Thanks to the leadership of the Hon. Jason Kenney, Minister of Employment and Social Development, delegates from the Canadian Chamber and other stakeholders joined the Minister’s study tour to Germany and the U.K. last week. In this post, I'll share the lessons for Canada when looking at Germany. In an upcoming post, I will add views from the U.K. where they are tackling issues more similar and familiar to ours.
Germans’ advice to the Canadian mission was to take elements of their system, but not try to copy it in total. As we were often reminded, the German system can only be understood from centuries of history.
Here are a few of the differences between the German and Canadian apprenticeship systems:
- Average age of starting apprentices is much younger in Germany, about 19 years of age in Germany, compared to about 27 in Canada.
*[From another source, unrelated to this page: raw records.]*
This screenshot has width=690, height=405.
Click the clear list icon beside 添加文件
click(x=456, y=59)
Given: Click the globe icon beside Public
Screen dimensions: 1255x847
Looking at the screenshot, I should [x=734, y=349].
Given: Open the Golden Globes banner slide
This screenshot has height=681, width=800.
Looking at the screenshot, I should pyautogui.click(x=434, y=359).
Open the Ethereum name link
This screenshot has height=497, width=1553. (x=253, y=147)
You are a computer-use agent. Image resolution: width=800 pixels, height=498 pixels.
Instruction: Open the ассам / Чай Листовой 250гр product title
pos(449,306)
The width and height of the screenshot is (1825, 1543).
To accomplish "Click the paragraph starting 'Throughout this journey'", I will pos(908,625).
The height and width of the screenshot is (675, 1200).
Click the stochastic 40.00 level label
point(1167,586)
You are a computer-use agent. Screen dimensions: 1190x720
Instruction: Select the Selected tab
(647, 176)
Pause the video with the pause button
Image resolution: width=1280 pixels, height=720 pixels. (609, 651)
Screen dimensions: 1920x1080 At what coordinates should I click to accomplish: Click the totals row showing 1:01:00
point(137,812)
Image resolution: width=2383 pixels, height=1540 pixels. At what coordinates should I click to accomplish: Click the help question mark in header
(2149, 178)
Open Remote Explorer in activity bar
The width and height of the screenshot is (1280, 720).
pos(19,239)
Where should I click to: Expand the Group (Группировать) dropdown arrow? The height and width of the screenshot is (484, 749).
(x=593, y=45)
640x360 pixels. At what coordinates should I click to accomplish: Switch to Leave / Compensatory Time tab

- Apprentices in Germany typically stay with one company for their entire apprenticeship and often are offered a position with that company after passing their exam. This is in marked contrast to Canada where an apprentice may be hired and then laid off more than once during their apprenticeship period with no expectation of being hired on after certification.
- Many more occupations are apprentice-able in Germany than in Canada: 350 in total.
- Qualifications are recognized throughout Germany, based on country-wide exams, whereas Canada’s system is provincially regulated but offers a national Red Seal designation covering about 80% of skilled trades.
The benefits of Germany’s dual training system include:
For the company: targeted recruitment; developing their own experts within the company; transfer of know-how; and, a short settling-in period for apprentices who become employees after the completion of their exams.
For the student: financial independence, resulting from free tuition and wages earned as an apprentice; up-to-date knowledge; excellent employment opportunities; and, scope for international internships (either within multinational firms or as a result of European programs).
What can Canada do to replicate even a fraction of what Germany has achieved? A first step could be to make dual training a national goal within our post-secondary system and raise the profile of skills training generally. We need national buy-in to respect the skilled trades and the value of combining theory and practice in our educational system. The Germans offer examples to build upon the co-op approach within Canadian universities, for example.
Secondly, Canada could arrange consortia for its smaller employers, who train about three-quarters of our apprentices. This could counter lay-offs of apprentices. Alternatively, the government could incent and support small employers' ongoing (rather than cyclical) employment of apprentices.
If there is one lesson we should take from Germany, it is that government, employers and educators are working toward shared goals based on a system that is structured to achieve them. Vocational education leads to employment, and employment includes the opportunity for further training and upskilling. Innovation within companies and by individuals is not a by-product, but an aspiration.